> WHAT YOU WILL DO:
Among the entries that follow, the required portion opens with the line containing "Mp3: Ilahi Shukar" and closes with the line containing "[Search] (143, 4)". Give that portion again exactly, and nothing else.

━━━━━ EXTRACTED DATA ━━━━━

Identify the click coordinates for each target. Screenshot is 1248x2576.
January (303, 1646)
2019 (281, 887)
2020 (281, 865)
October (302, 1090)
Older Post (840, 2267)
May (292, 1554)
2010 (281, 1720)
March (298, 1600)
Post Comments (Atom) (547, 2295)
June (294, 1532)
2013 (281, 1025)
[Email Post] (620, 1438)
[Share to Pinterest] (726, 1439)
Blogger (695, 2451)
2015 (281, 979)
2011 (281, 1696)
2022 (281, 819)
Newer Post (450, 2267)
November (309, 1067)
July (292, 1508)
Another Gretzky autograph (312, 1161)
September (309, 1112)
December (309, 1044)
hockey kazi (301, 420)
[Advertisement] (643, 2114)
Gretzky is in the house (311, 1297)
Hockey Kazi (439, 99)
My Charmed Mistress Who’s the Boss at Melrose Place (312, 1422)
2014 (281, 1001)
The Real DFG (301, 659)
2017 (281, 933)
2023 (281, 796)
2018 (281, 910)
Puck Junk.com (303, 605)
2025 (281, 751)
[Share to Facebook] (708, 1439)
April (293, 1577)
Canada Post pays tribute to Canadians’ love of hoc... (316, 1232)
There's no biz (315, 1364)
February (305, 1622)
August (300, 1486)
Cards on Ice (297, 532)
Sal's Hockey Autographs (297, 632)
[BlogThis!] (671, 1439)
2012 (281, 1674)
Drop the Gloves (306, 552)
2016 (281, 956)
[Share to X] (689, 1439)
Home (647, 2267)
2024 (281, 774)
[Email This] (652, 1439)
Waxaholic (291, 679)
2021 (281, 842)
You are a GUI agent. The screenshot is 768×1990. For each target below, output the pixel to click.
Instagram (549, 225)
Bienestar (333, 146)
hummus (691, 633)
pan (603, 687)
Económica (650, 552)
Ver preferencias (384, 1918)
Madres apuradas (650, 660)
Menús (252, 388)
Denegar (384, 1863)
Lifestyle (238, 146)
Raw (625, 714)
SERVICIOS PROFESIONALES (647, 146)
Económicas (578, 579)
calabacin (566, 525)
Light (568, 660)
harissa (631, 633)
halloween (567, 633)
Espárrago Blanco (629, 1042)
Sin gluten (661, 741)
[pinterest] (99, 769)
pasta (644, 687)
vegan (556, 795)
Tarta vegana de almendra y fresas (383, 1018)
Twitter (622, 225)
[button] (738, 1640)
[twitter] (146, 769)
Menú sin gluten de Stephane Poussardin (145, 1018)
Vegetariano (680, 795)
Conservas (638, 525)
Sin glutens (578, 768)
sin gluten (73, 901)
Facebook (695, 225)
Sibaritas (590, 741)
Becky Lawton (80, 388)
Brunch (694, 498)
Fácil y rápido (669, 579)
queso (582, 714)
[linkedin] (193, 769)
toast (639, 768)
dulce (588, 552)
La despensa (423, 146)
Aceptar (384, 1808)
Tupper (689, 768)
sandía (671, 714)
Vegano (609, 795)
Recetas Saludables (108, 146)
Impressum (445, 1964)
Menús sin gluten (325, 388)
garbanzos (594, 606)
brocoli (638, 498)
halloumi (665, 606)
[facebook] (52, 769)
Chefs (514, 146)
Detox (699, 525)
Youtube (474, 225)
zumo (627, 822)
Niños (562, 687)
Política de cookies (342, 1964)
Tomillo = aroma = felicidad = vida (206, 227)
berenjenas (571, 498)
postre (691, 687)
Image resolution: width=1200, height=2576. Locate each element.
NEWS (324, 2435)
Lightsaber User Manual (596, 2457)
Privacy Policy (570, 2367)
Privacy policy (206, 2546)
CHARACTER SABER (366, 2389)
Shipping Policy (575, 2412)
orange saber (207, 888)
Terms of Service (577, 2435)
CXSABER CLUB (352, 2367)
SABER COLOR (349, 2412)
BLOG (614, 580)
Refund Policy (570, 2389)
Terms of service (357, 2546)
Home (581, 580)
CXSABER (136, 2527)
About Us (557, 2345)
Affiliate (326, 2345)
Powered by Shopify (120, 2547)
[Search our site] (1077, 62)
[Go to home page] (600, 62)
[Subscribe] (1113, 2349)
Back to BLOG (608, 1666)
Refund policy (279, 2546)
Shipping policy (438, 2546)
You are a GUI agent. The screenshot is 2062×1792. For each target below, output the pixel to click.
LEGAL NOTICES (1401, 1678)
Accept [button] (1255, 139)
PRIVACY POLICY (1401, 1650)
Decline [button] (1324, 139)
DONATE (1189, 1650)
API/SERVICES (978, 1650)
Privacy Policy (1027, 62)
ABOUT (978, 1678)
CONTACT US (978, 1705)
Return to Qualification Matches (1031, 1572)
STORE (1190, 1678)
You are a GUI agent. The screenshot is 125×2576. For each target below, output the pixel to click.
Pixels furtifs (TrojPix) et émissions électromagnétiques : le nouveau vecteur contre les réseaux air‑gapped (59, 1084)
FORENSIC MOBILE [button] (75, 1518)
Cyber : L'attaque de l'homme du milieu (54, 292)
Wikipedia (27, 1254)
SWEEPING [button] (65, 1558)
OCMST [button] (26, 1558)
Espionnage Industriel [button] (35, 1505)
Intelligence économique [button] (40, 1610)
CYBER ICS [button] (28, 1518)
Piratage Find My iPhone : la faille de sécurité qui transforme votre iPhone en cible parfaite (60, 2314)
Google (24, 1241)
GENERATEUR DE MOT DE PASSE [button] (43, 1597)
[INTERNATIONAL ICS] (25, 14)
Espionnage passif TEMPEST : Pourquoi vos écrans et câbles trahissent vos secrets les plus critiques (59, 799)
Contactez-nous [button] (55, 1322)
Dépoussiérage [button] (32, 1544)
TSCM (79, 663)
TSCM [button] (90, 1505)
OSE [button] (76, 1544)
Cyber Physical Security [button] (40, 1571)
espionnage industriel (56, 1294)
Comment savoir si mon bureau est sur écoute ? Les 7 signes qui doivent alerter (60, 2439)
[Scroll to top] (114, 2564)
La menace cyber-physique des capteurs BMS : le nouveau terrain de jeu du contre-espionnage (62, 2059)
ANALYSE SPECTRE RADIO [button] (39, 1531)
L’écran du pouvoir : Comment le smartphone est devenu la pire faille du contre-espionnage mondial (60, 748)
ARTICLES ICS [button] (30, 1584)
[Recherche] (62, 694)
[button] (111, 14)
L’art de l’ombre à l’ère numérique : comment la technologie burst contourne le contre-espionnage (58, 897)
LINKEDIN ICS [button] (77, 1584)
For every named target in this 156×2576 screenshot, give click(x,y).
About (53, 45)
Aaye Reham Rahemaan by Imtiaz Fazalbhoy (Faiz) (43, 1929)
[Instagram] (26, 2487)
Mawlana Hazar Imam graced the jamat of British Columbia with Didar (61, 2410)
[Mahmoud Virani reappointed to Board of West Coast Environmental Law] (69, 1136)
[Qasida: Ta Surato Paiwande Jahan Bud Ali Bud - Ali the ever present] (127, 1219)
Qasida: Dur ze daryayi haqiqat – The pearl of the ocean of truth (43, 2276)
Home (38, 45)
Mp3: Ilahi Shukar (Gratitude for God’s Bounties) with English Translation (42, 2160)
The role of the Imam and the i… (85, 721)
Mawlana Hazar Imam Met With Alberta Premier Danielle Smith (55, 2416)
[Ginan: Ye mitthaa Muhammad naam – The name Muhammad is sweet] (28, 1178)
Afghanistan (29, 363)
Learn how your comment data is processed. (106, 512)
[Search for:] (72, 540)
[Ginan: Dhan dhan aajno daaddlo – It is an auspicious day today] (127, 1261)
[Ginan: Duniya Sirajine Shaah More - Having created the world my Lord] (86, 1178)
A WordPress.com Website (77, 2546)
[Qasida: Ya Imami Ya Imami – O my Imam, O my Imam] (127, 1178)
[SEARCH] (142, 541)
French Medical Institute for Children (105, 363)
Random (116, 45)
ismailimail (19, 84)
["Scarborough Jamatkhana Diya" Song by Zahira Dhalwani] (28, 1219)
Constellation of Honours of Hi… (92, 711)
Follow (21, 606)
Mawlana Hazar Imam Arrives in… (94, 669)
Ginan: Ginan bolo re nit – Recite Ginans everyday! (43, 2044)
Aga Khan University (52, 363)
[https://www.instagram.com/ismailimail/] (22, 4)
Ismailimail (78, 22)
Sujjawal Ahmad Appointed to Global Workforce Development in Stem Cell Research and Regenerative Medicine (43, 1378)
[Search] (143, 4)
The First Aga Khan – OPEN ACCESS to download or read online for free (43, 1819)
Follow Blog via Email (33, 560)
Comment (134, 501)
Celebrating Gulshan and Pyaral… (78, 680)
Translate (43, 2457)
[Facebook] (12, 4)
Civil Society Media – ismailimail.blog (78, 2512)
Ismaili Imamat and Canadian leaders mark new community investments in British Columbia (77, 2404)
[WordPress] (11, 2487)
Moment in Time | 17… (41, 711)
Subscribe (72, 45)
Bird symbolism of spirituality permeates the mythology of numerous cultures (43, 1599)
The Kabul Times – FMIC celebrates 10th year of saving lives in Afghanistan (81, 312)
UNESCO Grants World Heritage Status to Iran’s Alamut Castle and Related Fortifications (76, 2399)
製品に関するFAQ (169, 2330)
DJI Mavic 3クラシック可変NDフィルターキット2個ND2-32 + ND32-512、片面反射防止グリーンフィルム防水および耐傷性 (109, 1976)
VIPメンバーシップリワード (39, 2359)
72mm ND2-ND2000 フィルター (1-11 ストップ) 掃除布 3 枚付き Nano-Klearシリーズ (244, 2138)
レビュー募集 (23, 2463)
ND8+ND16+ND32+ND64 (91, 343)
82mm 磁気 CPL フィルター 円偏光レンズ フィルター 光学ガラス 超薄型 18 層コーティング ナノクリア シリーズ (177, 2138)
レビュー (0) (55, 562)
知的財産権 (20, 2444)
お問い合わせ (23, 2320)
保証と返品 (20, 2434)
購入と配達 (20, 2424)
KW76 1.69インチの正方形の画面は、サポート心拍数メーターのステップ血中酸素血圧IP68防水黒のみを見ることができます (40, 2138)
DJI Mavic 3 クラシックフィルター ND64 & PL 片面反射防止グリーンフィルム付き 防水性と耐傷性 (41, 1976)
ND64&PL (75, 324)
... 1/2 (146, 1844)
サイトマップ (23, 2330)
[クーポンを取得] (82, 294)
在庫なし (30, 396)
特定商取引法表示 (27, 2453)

━━━━━

> TASK OUTPUT:
Mp3: Ilahi Shukar (Gratitude for God’s Bounties) with English Translation (42, 2160)
The role of the Imam and the i… (85, 721)
Mawlana Hazar Imam Met With Alberta Premier Danielle Smith (55, 2416)
[Ginan: Ye mitthaa Muhammad naam – The name Muhammad is sweet] (28, 1178)
Afghanistan (29, 363)
Learn how your comment data is processed. (106, 512)
[Search for:] (72, 540)
[Ginan: Dhan dhan aajno daaddlo – It is an auspicious day today] (127, 1261)
[Ginan: Duniya Sirajine Shaah More - Having created the world my Lord] (86, 1178)
A WordPress.com Website (77, 2546)
[Qasida: Ya Imami Ya Imami – O my Imam, O my Imam] (127, 1178)
[SEARCH] (142, 541)
French Medical Institute for Children (105, 363)
Random (116, 45)
ismailimail (19, 84)
["Scarborough Jamatkhana Diya" Song by Zahira Dhalwani] (28, 1219)
Constellation of Honours of Hi… (92, 711)
Follow (21, 606)
Mawlana Hazar Imam Arrives in… (94, 669)
Ginan: Ginan bolo re nit – Recite Ginans everyday! (43, 2044)
Aga Khan University (52, 363)
[https://www.instagram.com/ismailimail/] (22, 4)
Ismailimail (78, 22)
Sujjawal Ahmad Appointed to Global Workforce Development in Stem Cell Research and Regenerative Medicine (43, 1378)
[Search] (143, 4)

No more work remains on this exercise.